AI doesn't retrieve memories. It processes tokens through attention. Every token in the context window participates in a high-dimensional geometry that determines what the model pays attention to and how much weight each piece of information gets. There is no separate step where the model evaluates relevance. There is no mechanism for saying “this thing from 50,000 tokens ago is more important than this thing from 500 tokens ago.” The attention mechanism makes those determinations implicitly, based on the geometric relationships between token embeddings.

This creates a fundamental problem. With no easy way to judge the relevance of any particular phrase, the model treats the context window as a flat landscape where proximity and token-level similarity matter more than semantic importance. A throwaway comment from early in the conversation occupies the same representational space as a critical decision made later. The model can't know which is which.

And when humans try to correct misunderstandings with AI, they do what they'd do with another human: they add more words, more specificity, more context. But with AI, this often makes things worse. Every additional token introduces more noise into the attention geometry. More words don't mean more clarity. They mean more pairwise attention computations, more opportunities for the signal to get diluted.

This is the opposite of how it works in human conversation, and it's one of the most counterintuitive findings from thousands of hours of observation.

What the Patterns Told Us

The ethnographic approach didn't just reveal problems. It revealed structure. I started seeing recurring failure modes that weren't model-specific but architecture-specific. Certain types of coherence loss that appeared identically across GPT, Claude, Gemini, Llama, and every other model I tested. This told me something important: the patterns weren't bugs in any particular model's training. They were features of how transformer attention works.

MESN™ was the practical tool born from that observation, a notation for working with attention rather than against it. But it also opened a scientific question: if structured input could measurably change how models process information, what exactly was happening inside the model? What were the attention heads doing differently? Could we prove it?

That question led to the Metaphori Engine and MESN™, and eventually to our DLA studies across 43 models, where we could finally measure what I'd been observing intuitively for years. The structured advantage wasn't a placebo. It was a geometric phenomenon, operating at the level of residual stream trajectories and attention head specialization. The 344-out-of-344 positive family-direction checks didn't surprise me. They confirmed what thousands of hours of participant observation had already made clear: the structure of information matters as much as its content.

The Case for AI Ethnography

The AI research community has powerful tools. Mechanistic interpretability, DLA analysis, probing classifiers, activation patching. These tools let you look inside the model with remarkable precision. But they all share a limitation: they answer specific questions about specific mechanisms. They don't tell you what questions to ask.

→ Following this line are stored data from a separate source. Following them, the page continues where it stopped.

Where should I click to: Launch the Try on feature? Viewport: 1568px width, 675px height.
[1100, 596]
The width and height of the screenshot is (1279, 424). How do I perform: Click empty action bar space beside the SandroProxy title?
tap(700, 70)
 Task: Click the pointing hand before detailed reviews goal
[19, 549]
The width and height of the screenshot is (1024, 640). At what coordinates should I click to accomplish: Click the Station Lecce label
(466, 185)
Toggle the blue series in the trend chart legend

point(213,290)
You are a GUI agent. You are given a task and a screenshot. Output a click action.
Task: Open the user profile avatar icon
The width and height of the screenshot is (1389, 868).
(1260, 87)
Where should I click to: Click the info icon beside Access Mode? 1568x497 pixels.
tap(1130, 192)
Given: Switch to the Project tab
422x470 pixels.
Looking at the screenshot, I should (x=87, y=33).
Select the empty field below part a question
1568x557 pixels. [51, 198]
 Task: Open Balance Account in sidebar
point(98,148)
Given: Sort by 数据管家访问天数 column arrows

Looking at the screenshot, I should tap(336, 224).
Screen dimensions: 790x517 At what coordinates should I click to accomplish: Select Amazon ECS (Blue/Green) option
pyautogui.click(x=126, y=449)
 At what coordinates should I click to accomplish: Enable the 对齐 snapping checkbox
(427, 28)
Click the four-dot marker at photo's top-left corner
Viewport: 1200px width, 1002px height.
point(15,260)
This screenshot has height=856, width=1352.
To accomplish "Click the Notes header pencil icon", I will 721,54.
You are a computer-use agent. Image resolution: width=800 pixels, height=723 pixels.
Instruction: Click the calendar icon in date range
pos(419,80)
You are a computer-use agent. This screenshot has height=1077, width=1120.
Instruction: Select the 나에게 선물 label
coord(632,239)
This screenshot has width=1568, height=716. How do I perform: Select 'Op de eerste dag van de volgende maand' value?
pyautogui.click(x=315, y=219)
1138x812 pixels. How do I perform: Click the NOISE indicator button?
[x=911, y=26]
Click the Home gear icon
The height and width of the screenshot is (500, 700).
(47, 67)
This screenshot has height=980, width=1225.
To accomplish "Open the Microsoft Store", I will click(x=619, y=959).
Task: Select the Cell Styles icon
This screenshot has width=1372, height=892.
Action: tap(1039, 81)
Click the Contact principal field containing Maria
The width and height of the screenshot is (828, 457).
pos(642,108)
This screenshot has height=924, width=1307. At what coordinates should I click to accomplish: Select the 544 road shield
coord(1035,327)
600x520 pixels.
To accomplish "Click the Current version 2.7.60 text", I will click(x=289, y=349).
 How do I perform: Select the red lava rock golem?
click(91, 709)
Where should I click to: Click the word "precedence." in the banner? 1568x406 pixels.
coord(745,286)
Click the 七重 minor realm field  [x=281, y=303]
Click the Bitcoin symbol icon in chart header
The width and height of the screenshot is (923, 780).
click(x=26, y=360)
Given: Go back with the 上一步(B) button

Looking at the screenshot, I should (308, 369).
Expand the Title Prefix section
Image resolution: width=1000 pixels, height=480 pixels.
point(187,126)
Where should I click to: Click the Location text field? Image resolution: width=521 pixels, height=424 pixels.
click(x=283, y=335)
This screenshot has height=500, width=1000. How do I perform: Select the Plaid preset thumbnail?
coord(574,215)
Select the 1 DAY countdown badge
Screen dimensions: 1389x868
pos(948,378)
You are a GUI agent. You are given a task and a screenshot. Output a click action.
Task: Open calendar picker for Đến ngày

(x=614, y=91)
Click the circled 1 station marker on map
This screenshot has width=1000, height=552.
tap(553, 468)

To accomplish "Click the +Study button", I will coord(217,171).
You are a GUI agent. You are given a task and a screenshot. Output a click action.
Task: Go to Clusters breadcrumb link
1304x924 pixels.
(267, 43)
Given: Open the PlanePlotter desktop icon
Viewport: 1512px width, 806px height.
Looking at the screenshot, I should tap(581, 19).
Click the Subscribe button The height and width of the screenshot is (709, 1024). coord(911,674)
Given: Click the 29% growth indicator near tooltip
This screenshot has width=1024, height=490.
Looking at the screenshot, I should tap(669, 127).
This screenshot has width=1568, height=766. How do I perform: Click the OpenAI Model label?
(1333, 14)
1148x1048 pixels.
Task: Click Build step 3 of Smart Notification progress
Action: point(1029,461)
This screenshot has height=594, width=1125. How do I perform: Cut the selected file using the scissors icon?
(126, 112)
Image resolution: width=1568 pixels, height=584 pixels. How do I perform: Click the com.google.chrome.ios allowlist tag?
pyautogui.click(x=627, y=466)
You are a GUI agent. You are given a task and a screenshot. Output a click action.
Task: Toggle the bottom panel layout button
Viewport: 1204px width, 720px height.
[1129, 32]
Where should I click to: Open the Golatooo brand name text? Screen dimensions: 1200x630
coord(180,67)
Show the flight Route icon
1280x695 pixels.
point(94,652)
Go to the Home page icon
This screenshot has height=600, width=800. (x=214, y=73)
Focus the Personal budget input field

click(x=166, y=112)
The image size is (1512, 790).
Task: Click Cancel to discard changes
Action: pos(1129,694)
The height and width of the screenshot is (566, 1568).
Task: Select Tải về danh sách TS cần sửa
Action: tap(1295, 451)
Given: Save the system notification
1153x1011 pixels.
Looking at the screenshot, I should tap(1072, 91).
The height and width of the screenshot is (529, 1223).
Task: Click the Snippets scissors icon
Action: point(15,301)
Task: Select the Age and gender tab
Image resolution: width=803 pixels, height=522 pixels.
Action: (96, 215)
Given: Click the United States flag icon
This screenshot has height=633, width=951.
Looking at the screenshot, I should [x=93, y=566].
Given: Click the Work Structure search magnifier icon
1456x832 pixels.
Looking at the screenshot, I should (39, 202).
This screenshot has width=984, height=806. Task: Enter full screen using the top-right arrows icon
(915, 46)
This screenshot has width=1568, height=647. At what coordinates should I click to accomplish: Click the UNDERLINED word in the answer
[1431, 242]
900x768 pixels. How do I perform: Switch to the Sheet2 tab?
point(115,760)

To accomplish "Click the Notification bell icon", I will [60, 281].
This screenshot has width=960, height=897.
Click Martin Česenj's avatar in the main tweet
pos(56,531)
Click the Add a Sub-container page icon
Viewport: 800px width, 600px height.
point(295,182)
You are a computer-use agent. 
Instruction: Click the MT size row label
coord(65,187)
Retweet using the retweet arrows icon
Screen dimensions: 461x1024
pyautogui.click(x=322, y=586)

That's where ethnography comes in. Living with a system, observing its behavior in naturalistic conditions over extended periods, is how you discover the questions that matter. You don't start with a hypothesis about attention head specialization. You start by noticing, after your 150th context-max conversation, that the model always loses track of a specific type of information first. Then you form the hypothesis. Then you go measure.

Malinowski didn't know what he was going to find in the Trobriand Islands. He just knew he needed to be there. The act of sustained, embedded observation generated insights that no questionnaire or survey could have produced.

AI deserves the same approach. Not because models are people, but because complex systems reveal their nature through behavior over time, not through snapshots. The black box is never going to open from the outside. You have to live in it. I did, and the result was a language for talking to the geometry itself.